Although FIG. 1 shows only a select number of computing devices (e.g., ADM system 104, client device 102, etc.), the environment 100 may include any number of computing devices, components, and databases that are interconnected in any arrangement to facilitate the exchange of data between the computing devices.

FIG. 2A is a block diagram depicting an example of the ADM system in FIG. 1, according to some embodiments. While various devices, interfaces, and logic with particular functionality are shown, it should be understood that the ADM system 104 may include any number of devices and/or components, interfaces, and logic for facilitating the functions described herein. For example, the activities of multiple devices may be combined as a single device and implemented on a same processing device (e.g., processing device 202a), as additional devices and/or components with additional functionality are included.

The ADM system 104 includes a processing device 202a (e.g., general purpose processor, a PLD, etc.), which may be composed of one or more processors, and a memory 204a (e.g., synchronous dynamic random-access memory (DRAM), read-only memory (ROM)), which may communicate with each other via a bus (not shown).

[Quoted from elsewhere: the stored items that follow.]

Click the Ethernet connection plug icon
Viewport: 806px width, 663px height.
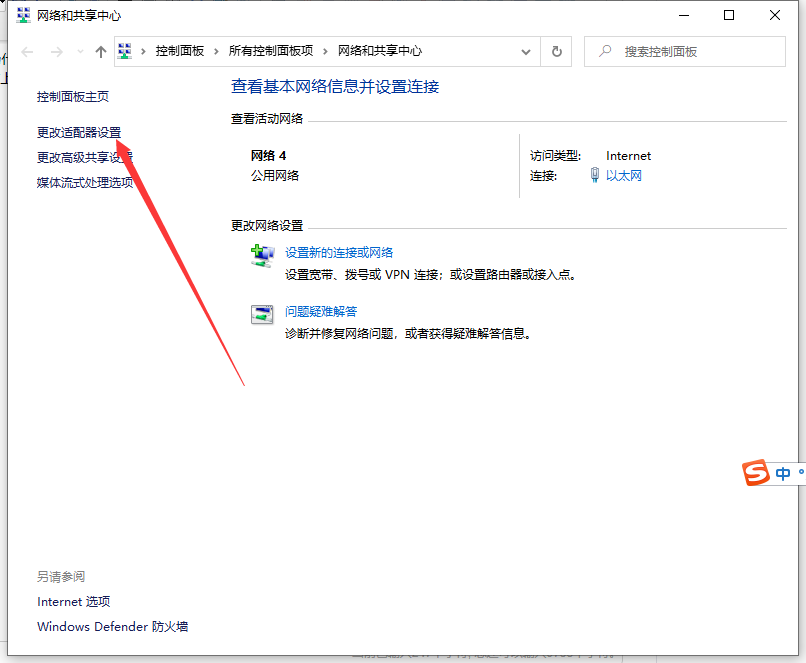[595, 176]
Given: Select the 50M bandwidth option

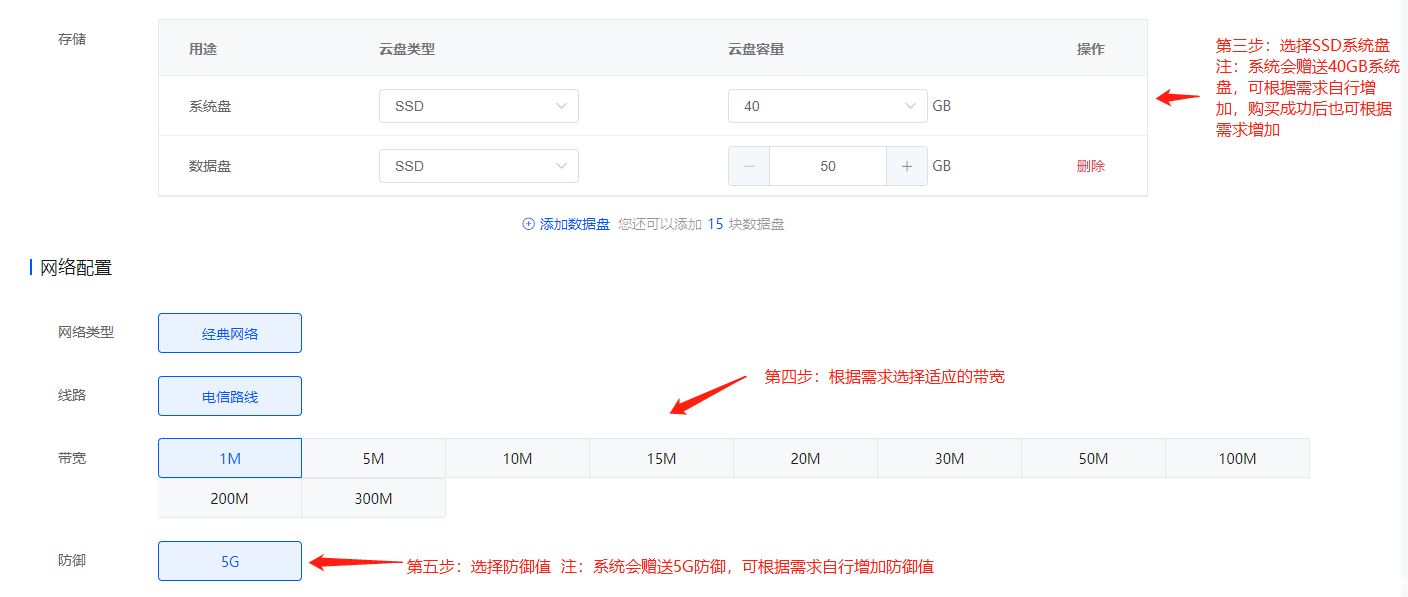Looking at the screenshot, I should (1093, 458).
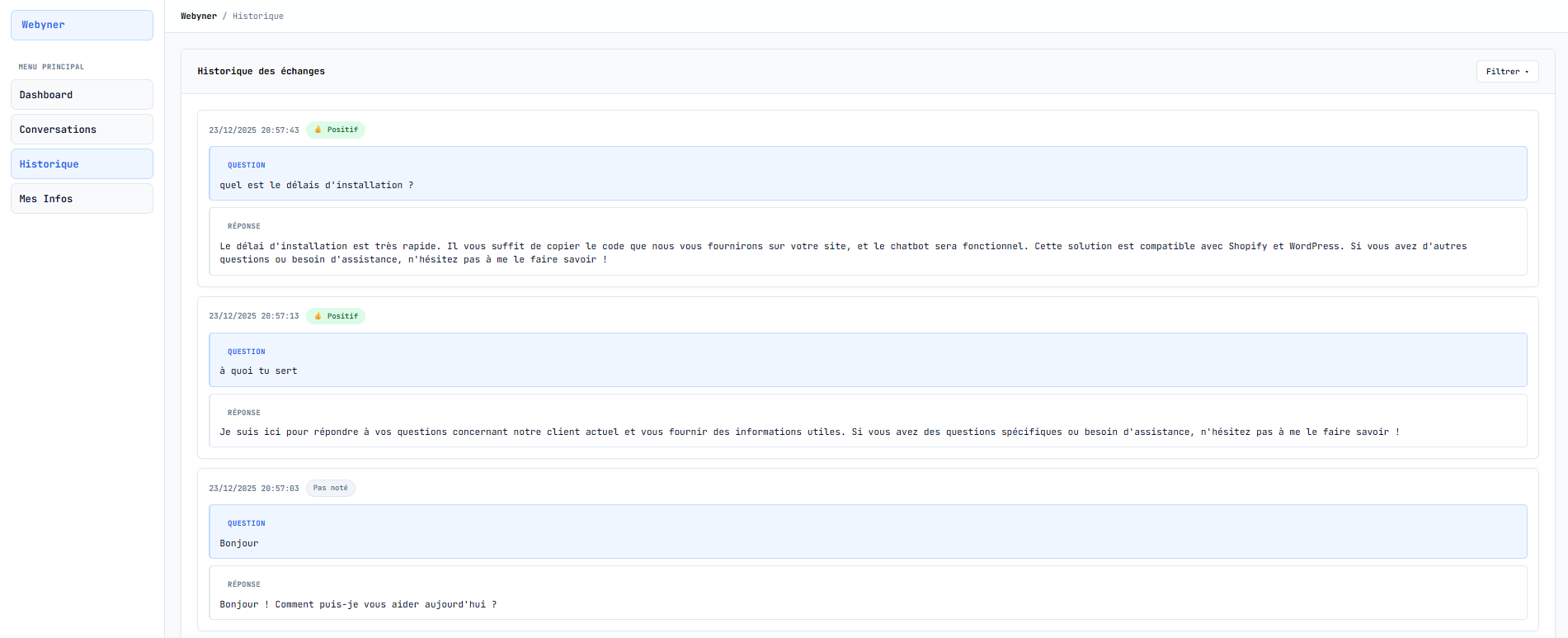Click the "Historique des échanges" heading
Viewport: 1568px width, 638px height.
pyautogui.click(x=261, y=72)
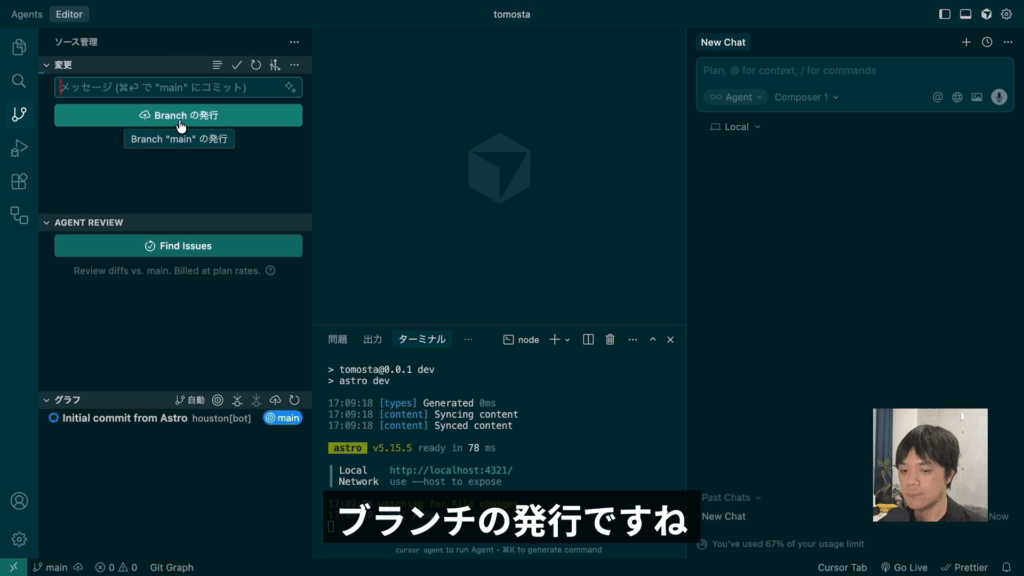Open the Agent mode dropdown

click(735, 97)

The processing device 202a may be provided by one or more general-purpose processing devices such as a microprocessor, central processing unit, or the like. In some embodiments, processing device 202a may include a complex instruction set computing (CISC) microprocessor, reduced instruction set computing (RISC) microprocessor, very long instruction word (VLIW) microprocessor, or a processor implementing other instruction sets or processors implementing a combination of instruction sets. In some embodiments, the processing device 202a may include one or more special-purpose processing devices such as an application specific integrated circuit (ASIC), a field programmable gate array (FPGA), a digital signal processor (DSP), network processor, or the like. The processing device 202a may be configured to execute the operations described herein, in accordance with one or more aspects of the present disclosure, for performing the operations and steps discussed herein.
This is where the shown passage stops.